*Fragmento*.

“La pasión no alcanza su belleza sin exceso”, dijo Pascal. A mí no me gustaba el fútbol. No lo entendía. Me parecía absurdo ese entusiasmo desmesurado por ver a un grupo de varones corriendo detrás de una pelota. El día que empezó el Mundial, conocí a alguien –un francés, oh destino- que me preguntó si estaba emocionada por la Copa del Mundo. No me interesa, le dije, no pienso verlo. Y así fue, ni siquiera vi los primeros partidos. Indiferencia total la mía. Hasta el día de Argentina-Países Bajos. Estaba sola en casa, muerta de calor y de tedio, prendí la tele sólo para ver cómo iban y ahí estaba Messi: atravesando la cancha como un lince, pasándole la pelota a Molina que hizo un gol que terminé gritando como una desquiciada, tomada por una adrenalina insólita, con el corazón convertido en otra cosa. Ese fue el momento exacto, ahí empezó el amor. Algo se encendió y no paró de crecer hasta transformarse en este delirio. Entendí de pronto – sí, de pronto como se entienden las verdaderas cosas, como un flechazo, una revelación divina – que en el fútbol había algo que excedía toda razón. Algo que tiene que ver con la belleza, con la intuición, con la magia de los cuerpos, una comunión colectiva. La alegría: ese misterio, ese fervor.

No pensé que el futbol podría darme tanto. Y sin embargo, acá estoy, acá estamos. Inundada de éxtasis. La final que vivimos fue algo extraordinario. Épico, como dice mi hijo, como dice mi padre, esa palabra que viene del griego y que significa “narración, canto, poema”. Sí: la final Argentina Francia fue algo épico. Una mezcla de placer y sufrimiento maravilloso. Una montaña rusa de emociones: correr al borde del precipicio, morir y renacer y volver a morir y renacer. Si la poesía -como el amor- es eso que abre, que irrumpe, que toca una fibra íntima capaz de generar un movimiento sísmico, capaz, como dice Olga Orozco, de “vislumbrar la unidad en un mundo fragmentado”, el fútbol de la Scaloneta es pura poesía.

El Dibu bailando en los penales, transformando un momento de tensión máxima en un juego lleno de goce; Di María, con su sonrisa enorme de chico que cumple años y una sabiduría de maestro zen diciendo “lo único que tenía que hacer era correr al vacío. Empezaba a correr y la pelota me llegaba al pie, como si fuera magia”; Scaloni llorando y asegurando que “nuestra forma de jugar va más allá de cualquier esquema”; la calle llena de gente bailando, cantando, abrazándose. Qué gloria. Ese arrojo, la efervescencia, el darlo todo, la entrega a un conocimiento del cuerpo, a una emoción que sabe más que cualquier tipo de cálculo. La abuela lalala, el beso arriba del semáforo, Messi durmiendo abrazado a la Copa, las Torre Eiffel adentro de los congeladores, el llanto de Scaloni, el utilero del plantel tirándose de cabeza adentro de un tacho de basura, mi hijo sacándose fotos con un Messi de cartón gigante en la verdulería del barrio, el “andá pa’allá bobo”, los chongos con lágrimas en los ojos, tocándose sin pudor, celebrando, las millones de personas cantando “muchachos ahora nos volvimos a ilusionar”, la ilusión como condición necesaria del encuentro y del juego. La frase “elijo creer”.

*Listado proporcionado*.
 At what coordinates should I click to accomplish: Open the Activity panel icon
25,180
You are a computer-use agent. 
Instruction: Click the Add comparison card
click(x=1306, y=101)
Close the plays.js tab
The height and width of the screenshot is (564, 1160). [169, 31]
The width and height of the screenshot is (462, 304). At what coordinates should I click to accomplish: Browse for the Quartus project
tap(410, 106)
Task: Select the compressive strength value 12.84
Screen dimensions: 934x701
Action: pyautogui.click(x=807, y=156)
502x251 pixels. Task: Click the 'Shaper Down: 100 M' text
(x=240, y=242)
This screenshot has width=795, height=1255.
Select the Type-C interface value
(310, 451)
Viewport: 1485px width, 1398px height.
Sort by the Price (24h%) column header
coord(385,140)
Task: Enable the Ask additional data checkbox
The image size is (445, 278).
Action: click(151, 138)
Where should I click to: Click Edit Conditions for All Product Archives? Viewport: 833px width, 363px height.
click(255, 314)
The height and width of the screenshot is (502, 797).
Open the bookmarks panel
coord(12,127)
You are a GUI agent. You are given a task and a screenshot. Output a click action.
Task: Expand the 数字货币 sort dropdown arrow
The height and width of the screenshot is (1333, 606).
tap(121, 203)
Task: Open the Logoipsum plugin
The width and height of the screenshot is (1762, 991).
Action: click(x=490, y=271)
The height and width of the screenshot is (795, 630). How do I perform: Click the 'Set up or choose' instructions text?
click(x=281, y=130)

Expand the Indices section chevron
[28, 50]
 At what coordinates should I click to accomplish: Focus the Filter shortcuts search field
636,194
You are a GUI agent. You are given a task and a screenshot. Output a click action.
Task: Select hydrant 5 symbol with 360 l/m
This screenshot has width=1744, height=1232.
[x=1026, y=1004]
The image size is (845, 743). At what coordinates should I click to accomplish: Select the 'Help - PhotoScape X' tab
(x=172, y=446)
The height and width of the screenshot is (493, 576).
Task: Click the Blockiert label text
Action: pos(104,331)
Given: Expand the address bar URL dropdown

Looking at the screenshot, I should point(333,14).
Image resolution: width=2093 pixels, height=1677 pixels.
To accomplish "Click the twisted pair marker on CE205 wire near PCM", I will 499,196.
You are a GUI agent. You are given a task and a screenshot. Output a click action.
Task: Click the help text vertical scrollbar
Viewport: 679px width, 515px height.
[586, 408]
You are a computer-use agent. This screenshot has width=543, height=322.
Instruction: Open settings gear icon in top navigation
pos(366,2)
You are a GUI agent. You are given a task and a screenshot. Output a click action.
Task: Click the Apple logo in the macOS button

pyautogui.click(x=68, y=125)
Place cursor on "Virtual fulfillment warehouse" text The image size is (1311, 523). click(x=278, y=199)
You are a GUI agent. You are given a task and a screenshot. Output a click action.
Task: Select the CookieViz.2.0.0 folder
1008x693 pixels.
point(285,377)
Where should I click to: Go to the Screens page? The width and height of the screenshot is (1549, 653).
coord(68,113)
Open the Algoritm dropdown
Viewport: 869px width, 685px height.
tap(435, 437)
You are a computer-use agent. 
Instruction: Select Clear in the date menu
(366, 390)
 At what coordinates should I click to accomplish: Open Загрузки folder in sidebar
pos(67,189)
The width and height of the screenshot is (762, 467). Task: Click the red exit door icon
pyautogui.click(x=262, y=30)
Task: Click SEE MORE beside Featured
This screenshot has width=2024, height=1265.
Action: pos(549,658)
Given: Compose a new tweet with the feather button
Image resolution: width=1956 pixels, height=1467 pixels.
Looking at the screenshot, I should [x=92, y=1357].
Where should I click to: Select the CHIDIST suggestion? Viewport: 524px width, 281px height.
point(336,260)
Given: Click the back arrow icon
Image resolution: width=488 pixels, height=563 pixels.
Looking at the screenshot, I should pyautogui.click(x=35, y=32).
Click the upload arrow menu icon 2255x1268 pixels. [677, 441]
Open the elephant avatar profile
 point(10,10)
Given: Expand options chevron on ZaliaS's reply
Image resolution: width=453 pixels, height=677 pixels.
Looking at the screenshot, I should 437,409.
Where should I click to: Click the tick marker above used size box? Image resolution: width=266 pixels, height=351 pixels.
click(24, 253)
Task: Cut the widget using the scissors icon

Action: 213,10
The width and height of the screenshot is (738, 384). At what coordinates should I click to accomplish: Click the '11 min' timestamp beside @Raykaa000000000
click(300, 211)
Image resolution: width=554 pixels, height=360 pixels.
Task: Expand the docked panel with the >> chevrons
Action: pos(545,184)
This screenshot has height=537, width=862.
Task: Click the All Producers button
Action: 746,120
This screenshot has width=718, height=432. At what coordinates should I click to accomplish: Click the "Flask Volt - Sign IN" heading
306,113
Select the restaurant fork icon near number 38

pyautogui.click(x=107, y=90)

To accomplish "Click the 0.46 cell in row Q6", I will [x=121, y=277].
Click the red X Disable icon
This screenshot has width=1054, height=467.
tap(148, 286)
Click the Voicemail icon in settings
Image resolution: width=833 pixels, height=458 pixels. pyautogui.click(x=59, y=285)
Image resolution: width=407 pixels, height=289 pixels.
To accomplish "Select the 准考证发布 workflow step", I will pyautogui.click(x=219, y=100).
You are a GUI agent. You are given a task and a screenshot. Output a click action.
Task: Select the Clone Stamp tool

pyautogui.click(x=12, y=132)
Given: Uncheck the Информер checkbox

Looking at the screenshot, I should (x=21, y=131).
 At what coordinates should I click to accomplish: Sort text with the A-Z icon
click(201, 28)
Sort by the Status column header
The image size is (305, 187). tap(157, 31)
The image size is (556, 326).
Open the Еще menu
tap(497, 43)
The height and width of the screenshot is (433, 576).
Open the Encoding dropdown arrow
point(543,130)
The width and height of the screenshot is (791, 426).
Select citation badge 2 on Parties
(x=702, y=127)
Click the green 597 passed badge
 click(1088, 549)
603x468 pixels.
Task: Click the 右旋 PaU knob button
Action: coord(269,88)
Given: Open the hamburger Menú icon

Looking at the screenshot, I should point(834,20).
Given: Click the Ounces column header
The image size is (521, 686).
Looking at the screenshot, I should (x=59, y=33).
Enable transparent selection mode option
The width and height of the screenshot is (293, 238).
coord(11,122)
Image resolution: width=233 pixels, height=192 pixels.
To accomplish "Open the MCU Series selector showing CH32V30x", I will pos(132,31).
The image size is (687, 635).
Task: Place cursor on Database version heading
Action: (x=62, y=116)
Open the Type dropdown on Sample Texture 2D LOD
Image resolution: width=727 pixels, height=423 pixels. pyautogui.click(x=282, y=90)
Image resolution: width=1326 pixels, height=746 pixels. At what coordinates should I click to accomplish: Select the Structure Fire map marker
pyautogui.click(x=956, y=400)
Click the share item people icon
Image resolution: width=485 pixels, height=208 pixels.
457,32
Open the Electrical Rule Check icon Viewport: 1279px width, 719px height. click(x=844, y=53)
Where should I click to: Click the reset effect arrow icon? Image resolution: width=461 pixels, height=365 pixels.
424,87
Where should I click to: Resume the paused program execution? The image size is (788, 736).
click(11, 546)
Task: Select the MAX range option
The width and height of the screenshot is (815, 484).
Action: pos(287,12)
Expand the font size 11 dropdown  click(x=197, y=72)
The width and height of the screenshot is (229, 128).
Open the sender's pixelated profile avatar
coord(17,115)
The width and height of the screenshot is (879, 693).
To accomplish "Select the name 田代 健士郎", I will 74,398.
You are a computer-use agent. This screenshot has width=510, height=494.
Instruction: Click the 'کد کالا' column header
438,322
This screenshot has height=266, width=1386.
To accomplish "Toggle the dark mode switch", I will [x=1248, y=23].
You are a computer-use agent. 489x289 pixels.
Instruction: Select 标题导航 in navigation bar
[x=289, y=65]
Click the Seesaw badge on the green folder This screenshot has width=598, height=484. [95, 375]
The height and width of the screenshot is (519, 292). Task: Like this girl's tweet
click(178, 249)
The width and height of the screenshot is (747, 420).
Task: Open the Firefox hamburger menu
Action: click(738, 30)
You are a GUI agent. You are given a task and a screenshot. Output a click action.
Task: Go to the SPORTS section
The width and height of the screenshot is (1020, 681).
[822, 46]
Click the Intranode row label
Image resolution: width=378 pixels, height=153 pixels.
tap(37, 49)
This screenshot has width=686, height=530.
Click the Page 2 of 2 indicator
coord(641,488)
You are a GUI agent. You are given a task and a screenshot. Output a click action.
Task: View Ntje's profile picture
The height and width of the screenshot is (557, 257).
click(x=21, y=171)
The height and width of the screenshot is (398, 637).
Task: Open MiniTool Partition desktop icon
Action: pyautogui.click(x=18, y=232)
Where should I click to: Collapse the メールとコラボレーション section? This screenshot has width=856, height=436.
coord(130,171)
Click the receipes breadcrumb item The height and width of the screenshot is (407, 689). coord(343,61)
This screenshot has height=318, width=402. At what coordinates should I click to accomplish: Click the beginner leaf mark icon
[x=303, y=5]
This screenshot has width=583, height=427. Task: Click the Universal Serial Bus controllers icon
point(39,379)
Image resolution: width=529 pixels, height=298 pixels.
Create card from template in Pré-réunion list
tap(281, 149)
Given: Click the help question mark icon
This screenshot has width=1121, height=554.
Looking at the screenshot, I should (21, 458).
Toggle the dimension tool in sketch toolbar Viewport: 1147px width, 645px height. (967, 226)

*Qué se pide*.
Transcribe del fragmento todo lo que va desde "No pensé que" hasta "es pura poesía.", sustituyendo "éxtasis" por "euforia". El listado procede de una fuente distinta.

*Respuesta*.
No pensé que el futbol podría darme tanto. Y sin embargo, acá estoy, acá estamos. Inundada de euforia. La final que vivimos fue algo extraordinario. Épico, como dice mi hijo, como dice mi padre, esa palabra que viene del griego y que significa “narración, canto, poema”. Sí: la final Argentina Francia fue algo épico. Una mezcla de placer y sufrimiento maravilloso. Una montaña rusa de emociones: correr al borde del precipicio, morir y renacer y volver a morir y renacer. Si la poesía -como el amor- es eso que abre, que irrumpe, que toca una fibra íntima capaz de generar un movimiento sísmico, capaz, como dice Olga Orozco, de “vislumbrar la unidad en un mundo fragmentado”, el fútbol de la Scaloneta es pura poesía.